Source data

— start —

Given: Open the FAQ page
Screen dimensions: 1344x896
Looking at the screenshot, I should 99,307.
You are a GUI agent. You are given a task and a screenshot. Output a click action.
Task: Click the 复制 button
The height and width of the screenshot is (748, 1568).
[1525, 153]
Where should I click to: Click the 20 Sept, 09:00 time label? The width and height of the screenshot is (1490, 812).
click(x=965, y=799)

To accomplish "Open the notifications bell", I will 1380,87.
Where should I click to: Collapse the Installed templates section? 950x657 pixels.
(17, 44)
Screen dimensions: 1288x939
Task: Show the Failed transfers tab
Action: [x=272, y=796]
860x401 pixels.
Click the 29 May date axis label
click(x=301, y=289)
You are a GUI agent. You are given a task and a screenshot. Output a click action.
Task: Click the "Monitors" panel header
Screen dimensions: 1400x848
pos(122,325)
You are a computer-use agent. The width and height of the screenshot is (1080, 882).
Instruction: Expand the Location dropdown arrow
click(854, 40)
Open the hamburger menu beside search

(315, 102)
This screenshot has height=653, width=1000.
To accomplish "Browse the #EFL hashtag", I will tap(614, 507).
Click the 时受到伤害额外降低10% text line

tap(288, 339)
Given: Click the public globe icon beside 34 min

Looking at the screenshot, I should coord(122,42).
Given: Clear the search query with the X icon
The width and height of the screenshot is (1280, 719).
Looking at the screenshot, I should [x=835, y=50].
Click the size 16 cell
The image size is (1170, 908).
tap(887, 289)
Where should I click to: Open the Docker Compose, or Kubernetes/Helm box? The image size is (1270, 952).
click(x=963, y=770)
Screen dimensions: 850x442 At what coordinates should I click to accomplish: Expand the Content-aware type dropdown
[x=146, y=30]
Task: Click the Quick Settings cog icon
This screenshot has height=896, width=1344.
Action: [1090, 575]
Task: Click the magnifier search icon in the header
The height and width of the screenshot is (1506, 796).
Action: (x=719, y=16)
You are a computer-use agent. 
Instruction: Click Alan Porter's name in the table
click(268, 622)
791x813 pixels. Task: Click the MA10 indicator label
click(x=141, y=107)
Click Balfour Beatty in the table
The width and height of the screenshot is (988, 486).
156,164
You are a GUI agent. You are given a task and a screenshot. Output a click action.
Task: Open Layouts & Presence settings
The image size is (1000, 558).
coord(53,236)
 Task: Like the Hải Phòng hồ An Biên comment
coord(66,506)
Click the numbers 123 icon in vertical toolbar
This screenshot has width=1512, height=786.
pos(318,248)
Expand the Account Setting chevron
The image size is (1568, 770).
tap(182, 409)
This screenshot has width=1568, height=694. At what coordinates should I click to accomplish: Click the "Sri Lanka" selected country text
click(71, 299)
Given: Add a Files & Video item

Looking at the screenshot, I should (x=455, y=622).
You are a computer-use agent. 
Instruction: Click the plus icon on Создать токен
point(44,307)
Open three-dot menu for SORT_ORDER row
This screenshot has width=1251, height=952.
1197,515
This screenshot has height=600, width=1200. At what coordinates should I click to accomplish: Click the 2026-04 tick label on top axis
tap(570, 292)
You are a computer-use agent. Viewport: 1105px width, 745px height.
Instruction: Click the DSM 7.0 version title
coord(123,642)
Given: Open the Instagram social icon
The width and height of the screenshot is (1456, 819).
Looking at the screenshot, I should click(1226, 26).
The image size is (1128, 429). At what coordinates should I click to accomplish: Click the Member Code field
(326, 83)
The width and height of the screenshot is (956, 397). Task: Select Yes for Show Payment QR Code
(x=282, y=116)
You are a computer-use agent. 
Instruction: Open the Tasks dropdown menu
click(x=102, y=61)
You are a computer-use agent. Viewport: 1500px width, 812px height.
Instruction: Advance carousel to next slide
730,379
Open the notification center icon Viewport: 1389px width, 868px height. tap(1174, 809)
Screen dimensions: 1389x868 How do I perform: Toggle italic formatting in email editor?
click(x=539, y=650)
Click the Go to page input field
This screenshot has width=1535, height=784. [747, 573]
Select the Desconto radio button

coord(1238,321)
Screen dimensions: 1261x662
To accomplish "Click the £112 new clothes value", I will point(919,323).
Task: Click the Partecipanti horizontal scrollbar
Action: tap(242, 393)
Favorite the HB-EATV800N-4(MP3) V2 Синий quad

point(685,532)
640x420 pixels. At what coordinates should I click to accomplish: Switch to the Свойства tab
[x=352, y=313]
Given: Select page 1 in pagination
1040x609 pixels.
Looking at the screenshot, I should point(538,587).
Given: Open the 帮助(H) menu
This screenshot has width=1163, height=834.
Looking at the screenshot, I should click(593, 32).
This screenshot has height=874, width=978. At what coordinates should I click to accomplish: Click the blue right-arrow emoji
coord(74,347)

— end —

Written problem ▸ Retype the lines of the data above exactly, from the line with "Given: Select page 1 in pagination" up to and including the last line of the data.

Answer below ▸
Given: Select page 1 in pagination
1040x609 pixels.
Looking at the screenshot, I should point(538,587).
Given: Open the 帮助(H) menu
This screenshot has width=1163, height=834.
Looking at the screenshot, I should click(593, 32).
This screenshot has height=874, width=978. At what coordinates should I click to accomplish: Click the blue right-arrow emoji
coord(74,347)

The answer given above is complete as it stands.